Eine Meldung aus dem
Telegraph, die gerade prima zum Thema Krebstherapie und Palliativmedizin passt:
Im North Hampshire Hospital in Basingstoke, Großbritannien, hat man entschieden, dass den Patienten auf der Krebsstation Alkohol angeboten wird - Wein, Bier oder auch Spirituosen. Nach Aussage von Schwester Caroline Price war das Abgeben von Alkohol an Krebspatienten bis Anfang der 80er Jahre durchaus üblich. Im allgemeinen Gesundheitswahn hätten die Krankenhäuser vergessen, dass moderater Alkoholgenuß unbestreitbare gesundheitliche Vorteile mit sich bringe, ganz besonders für Krebspatienten. Zum einen sind z.B. dunkle Biere wie Guinesss sehr nährstoffhaltig, zum anderen entspannt der Alkohol, fördert den durch Chemo- oder Strahlentherapie unterdrückten Appetit und hilft den Schwerkranken, besser einzuschlafen.

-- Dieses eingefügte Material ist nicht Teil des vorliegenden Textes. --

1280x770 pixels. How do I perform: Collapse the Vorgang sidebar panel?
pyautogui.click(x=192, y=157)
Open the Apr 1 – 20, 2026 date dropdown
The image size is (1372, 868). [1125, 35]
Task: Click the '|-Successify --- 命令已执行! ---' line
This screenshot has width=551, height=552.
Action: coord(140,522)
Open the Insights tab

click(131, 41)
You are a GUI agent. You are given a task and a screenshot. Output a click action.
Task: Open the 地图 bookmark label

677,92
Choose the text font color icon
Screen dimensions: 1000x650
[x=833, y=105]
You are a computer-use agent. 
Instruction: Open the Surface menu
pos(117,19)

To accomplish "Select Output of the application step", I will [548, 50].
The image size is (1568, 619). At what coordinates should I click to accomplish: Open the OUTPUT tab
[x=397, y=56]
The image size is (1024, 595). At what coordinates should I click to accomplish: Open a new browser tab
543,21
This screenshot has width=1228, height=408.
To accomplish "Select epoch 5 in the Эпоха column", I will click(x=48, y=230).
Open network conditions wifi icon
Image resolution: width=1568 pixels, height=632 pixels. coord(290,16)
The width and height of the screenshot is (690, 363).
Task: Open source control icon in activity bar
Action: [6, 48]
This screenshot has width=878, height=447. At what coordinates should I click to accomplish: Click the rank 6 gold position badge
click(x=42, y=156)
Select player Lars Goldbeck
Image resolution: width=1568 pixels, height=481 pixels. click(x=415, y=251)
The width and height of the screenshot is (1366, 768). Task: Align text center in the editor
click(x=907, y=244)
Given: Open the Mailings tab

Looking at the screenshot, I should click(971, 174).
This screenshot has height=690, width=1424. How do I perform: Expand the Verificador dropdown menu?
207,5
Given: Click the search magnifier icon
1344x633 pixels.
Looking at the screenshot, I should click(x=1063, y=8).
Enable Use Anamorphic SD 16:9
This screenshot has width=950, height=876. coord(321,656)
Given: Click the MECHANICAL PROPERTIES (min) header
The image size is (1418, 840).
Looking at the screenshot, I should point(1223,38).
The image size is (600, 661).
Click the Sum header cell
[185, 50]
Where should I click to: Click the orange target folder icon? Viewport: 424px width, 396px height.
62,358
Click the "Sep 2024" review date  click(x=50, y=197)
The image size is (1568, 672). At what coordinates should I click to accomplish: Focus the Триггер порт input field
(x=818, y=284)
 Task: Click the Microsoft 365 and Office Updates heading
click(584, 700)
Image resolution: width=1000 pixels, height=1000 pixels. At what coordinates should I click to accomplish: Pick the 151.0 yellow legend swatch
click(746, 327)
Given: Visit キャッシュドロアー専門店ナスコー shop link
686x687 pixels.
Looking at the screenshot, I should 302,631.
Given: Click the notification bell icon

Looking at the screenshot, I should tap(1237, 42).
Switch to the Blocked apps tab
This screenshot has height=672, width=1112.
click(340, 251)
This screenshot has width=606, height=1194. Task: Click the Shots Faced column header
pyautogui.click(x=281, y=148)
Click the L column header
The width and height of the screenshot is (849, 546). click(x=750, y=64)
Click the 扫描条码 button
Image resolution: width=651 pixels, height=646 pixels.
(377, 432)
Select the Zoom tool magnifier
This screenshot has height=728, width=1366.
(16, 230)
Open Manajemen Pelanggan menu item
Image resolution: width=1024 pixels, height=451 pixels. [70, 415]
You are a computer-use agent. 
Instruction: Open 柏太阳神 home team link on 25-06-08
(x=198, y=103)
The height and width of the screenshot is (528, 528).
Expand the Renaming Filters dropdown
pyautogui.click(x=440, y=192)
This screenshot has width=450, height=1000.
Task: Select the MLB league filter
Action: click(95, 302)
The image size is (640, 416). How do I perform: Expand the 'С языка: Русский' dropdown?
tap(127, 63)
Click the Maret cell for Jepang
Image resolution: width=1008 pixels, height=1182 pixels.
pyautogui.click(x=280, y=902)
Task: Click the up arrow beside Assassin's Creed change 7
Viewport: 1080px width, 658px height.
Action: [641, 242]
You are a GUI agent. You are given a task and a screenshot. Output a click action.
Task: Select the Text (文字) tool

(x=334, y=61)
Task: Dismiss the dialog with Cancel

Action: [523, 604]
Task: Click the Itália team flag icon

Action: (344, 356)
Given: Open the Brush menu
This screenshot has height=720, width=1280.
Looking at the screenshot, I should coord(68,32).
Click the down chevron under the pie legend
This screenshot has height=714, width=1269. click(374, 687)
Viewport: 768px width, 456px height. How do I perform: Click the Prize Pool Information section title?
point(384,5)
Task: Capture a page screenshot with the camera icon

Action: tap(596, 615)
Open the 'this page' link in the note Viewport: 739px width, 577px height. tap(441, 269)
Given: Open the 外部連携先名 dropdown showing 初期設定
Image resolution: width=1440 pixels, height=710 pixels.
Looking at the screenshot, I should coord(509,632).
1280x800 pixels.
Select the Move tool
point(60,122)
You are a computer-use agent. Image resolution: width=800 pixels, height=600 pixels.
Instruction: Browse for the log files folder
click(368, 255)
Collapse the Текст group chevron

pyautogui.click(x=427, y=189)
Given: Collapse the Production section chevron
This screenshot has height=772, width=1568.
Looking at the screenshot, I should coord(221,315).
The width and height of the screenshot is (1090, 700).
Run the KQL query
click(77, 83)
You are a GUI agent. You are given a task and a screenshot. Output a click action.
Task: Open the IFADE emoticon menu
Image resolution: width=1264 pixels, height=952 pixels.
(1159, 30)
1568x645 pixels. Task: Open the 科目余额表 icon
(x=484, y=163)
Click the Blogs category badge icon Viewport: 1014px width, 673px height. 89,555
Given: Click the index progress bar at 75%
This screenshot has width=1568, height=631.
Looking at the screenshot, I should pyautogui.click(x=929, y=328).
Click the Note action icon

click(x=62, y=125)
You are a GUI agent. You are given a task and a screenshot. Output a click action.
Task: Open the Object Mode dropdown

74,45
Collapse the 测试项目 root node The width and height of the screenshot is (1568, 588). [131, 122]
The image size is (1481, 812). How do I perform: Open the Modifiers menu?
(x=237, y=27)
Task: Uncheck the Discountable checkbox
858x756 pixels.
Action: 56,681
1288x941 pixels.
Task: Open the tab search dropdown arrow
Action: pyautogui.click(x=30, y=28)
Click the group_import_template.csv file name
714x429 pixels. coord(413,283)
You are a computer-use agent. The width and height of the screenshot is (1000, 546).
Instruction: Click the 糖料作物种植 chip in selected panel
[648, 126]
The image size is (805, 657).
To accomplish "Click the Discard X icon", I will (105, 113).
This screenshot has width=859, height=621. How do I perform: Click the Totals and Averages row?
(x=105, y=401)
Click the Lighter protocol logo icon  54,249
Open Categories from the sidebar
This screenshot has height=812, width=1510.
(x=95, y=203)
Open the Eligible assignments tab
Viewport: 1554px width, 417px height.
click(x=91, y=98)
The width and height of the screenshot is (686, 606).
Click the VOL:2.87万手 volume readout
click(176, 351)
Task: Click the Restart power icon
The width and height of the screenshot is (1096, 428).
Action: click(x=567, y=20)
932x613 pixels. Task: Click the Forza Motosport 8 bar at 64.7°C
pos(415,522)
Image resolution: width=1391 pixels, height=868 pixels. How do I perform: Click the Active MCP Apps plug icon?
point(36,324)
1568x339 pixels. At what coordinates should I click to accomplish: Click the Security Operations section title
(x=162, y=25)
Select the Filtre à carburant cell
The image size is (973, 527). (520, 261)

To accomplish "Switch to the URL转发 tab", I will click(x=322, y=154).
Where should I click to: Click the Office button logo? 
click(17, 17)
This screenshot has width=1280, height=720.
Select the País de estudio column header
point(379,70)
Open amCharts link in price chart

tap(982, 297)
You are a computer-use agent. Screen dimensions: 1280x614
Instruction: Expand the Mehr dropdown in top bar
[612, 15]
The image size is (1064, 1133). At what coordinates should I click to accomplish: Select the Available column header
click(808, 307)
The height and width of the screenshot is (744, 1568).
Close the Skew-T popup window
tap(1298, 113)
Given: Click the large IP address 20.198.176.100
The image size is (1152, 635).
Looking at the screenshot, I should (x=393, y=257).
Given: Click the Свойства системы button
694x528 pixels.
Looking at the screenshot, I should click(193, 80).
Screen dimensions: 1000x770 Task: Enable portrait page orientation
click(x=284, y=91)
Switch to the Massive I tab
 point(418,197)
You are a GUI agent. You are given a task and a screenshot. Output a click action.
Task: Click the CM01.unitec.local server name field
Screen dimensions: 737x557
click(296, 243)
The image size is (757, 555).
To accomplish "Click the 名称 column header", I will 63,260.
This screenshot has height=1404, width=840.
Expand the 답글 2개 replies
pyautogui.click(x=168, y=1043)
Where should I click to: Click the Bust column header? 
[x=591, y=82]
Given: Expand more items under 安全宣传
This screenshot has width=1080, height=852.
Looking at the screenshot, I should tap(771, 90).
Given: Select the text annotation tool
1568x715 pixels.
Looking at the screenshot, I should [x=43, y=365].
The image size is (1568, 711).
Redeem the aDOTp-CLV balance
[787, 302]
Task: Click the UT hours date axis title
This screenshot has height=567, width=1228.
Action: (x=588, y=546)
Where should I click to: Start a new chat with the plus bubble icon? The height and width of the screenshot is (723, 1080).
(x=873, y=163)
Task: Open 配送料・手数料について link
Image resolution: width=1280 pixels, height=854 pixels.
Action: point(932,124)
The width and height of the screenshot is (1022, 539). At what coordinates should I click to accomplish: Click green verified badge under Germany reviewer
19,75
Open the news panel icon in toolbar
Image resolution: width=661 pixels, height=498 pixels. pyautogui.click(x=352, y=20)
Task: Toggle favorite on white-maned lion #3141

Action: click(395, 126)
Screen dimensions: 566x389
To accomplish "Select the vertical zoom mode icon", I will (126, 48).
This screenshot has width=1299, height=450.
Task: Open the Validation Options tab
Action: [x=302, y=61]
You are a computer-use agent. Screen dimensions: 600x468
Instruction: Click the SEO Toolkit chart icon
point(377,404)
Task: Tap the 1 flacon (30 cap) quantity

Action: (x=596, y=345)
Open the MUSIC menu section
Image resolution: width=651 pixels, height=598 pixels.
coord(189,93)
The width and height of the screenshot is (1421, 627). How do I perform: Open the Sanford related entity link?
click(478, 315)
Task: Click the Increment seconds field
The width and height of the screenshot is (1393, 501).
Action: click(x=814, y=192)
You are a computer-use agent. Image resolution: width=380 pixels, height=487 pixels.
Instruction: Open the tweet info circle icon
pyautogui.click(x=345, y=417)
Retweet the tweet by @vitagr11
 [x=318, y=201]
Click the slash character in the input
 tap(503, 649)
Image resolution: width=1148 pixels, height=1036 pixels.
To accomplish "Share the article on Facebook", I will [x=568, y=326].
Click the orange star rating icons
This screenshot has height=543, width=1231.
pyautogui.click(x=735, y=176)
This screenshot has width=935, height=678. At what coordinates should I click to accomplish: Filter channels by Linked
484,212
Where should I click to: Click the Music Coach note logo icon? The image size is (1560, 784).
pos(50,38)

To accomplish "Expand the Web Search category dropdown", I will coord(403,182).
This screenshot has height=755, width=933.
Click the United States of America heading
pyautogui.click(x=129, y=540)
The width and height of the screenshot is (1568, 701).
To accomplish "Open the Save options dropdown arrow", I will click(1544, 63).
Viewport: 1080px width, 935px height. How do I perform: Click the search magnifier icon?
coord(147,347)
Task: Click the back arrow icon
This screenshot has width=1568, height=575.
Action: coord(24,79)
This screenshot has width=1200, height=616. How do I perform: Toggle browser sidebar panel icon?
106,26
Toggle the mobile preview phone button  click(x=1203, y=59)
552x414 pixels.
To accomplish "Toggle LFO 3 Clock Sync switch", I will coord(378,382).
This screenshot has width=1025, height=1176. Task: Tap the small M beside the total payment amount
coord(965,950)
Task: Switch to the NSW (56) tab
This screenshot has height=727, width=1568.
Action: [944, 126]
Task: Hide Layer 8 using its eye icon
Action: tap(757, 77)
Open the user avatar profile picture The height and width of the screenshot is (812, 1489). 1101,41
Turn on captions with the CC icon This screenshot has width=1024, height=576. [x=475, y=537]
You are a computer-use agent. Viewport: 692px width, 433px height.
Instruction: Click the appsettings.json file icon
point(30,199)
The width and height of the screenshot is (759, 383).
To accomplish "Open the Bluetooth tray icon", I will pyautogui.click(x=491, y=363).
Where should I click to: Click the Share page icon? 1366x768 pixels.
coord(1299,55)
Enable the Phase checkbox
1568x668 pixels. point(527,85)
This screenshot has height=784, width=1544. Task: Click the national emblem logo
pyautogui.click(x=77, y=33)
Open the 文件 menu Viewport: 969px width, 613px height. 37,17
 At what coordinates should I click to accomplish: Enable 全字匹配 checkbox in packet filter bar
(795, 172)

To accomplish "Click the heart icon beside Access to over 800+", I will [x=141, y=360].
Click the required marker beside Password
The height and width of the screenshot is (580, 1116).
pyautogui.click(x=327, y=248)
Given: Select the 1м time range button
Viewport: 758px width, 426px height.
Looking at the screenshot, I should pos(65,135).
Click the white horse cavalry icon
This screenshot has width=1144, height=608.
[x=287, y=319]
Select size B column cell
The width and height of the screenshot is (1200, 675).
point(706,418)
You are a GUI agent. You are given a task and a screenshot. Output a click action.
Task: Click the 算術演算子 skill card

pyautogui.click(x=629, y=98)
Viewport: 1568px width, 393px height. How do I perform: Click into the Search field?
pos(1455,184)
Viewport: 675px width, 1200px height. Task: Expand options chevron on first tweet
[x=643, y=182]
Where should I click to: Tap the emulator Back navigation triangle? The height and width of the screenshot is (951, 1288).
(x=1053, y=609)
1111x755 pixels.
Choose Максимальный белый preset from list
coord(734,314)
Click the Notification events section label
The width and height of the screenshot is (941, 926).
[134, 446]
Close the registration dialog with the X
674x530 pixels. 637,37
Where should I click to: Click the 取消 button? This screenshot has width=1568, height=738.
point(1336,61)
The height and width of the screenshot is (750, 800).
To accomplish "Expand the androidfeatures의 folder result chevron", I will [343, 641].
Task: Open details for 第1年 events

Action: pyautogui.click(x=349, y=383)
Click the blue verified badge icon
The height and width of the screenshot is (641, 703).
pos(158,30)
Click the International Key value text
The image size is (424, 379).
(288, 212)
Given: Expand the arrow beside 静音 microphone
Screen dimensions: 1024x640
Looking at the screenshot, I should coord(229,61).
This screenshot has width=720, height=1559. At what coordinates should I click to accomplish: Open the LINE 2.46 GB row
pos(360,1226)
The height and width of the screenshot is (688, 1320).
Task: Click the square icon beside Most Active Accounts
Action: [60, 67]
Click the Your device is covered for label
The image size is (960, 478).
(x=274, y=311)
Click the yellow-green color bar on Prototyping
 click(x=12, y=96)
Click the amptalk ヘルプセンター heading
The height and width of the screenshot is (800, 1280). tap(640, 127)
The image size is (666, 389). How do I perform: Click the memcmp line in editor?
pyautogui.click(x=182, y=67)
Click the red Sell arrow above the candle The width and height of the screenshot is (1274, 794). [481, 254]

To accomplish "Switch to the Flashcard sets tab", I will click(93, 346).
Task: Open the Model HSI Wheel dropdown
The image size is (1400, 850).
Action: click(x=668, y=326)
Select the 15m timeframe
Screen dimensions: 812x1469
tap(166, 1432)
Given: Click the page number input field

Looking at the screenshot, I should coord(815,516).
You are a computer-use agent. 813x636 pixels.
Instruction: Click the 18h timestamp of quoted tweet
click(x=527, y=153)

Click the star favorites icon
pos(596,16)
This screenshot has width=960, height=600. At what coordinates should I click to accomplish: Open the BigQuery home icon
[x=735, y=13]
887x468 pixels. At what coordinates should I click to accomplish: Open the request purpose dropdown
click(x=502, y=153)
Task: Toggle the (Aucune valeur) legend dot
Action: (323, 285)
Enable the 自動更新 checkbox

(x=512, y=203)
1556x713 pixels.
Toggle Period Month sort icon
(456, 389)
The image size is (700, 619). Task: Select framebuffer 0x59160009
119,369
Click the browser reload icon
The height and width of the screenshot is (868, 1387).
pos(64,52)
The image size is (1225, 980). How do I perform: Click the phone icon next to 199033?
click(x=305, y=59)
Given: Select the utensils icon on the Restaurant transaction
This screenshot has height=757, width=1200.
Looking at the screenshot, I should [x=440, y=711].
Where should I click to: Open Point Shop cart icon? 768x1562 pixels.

Im Christie Hospital in Manchester wird kein Alkohol an Patienten ausgeschenkt, allerdings dürfen sie ihren eigenen mitbringen (lassen). Auch andere Krankenhäuser in UK beteiligen sich an der Praxis, Krebspatienten zur Förderung ihres Wohlbefindens Alkohol anzubieten. Eine einheitliche Richtlinie dazu gibt es nicht, die Entscheidung pro oder contra liegt im jeweiligen Ermessensspielraum der Krankenhäuser.